Identification of near-duplicates

mark999 · March 6, 2024, 3:03am

Hi!

I haven’t used restic yet but it looks pretty awesome.

Has there been any consideration given to using minhash or the like to identify files that are similar but not identical?

I have a bunch of old disks (and images thereof) lying around. Aside from purely duplicate files, I suspect there are a lot of near-duplicate files where I copied a directory over to a new computer and only made small changes. Once I’ve located one file in my backups, I’d like to be able to query for occurrences of similar files, where the similarity is by file name, file content, or maybe even full path to the file.

I searched but it appears restic doesn’t currently have functionality like this.

Since the files aren’t identical, it wouldn’t be possible to deduplicate them except destructively. However, if the near-duplicates are sufficiently large, it could potentially save space to order them for consecutive compression.

martinleben · March 6, 2024, 9:09am

Welcome!

Deduplication is not performed on file level, so near-identical files which are “sufficiently large” will be deduplicated when it comes to the parts of the files which are in fact identical.

nicnab · March 6, 2024, 10:09am

Here’s a little explanation.

mark999 · March 7, 2024, 4:55am

I see. I’m interested in this as a search feature rather than a space-saving feature.

mark999 · March 9, 2024, 5:36am

@martinleben @nicnab Any thoughts on a search feature for near duplicates?

martinleben · March 9, 2024, 4:26pm

Restic is a backup program.

I don’t understand what you want. Can you please describe your use case and your goal?

mark999 · March 9, 2024, 9:12pm

In the old disks/disk images I have laying around, I suspect there are a bunch of near-duplicate files - i.e. I copied a file from an old computer to a new one and changed the file slightly.

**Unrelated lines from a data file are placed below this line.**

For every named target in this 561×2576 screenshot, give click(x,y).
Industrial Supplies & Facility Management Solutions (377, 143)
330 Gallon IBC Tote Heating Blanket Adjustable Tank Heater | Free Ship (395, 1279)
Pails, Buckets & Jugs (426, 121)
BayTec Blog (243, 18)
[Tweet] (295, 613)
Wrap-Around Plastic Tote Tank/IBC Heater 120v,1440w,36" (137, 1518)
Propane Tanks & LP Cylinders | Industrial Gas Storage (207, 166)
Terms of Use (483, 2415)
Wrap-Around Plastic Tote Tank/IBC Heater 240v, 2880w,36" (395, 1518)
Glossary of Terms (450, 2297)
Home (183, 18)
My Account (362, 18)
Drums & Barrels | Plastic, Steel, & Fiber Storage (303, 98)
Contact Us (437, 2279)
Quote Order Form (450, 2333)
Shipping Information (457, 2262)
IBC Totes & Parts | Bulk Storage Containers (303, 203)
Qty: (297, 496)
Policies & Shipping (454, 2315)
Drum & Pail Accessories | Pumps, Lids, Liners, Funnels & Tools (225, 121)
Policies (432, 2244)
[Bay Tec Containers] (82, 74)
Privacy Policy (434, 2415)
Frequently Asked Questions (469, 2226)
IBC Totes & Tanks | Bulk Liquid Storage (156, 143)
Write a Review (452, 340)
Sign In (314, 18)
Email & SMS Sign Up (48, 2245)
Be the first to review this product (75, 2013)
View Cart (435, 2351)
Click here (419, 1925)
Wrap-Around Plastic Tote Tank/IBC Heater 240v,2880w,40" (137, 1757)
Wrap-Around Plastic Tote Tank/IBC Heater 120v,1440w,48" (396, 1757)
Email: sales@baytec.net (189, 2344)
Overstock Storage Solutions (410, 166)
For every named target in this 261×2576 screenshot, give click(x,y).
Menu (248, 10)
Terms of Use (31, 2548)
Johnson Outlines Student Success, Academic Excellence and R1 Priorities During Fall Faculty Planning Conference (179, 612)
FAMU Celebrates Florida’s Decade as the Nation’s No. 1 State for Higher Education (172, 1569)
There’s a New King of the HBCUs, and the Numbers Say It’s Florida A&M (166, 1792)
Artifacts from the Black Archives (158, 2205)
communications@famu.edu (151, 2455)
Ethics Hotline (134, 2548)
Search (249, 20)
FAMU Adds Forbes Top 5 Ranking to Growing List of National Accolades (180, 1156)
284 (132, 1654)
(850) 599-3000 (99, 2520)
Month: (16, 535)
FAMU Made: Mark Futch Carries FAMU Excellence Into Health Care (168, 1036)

When these backups are all in restic, it’d be nice to be able to search for files that only differ slightly.

kapitainsky · March 9, 2024, 9:31pm

restic is a backup software - identical or slightly different files will result in significant space savings when backed up to the same repository.

If you need a tool to search content based on your specific criteria I suggest you look for software designed to do it. restic has clear objectives it does rather well and it does not try to replace other programs. It does not allow editing pdf files nor writing essays neither.

Your question touches interesting subject but does not belong to this forum.

nicnab · March 9, 2024, 10:46pm

winkingSage · March 16, 2024, 9:46am

If you need deduplication give GitHub - qarmin/czkawka: Multi functional app to find duplicates, empty folders, similar images etc. a look. It is able to find similar file with the correct settings too.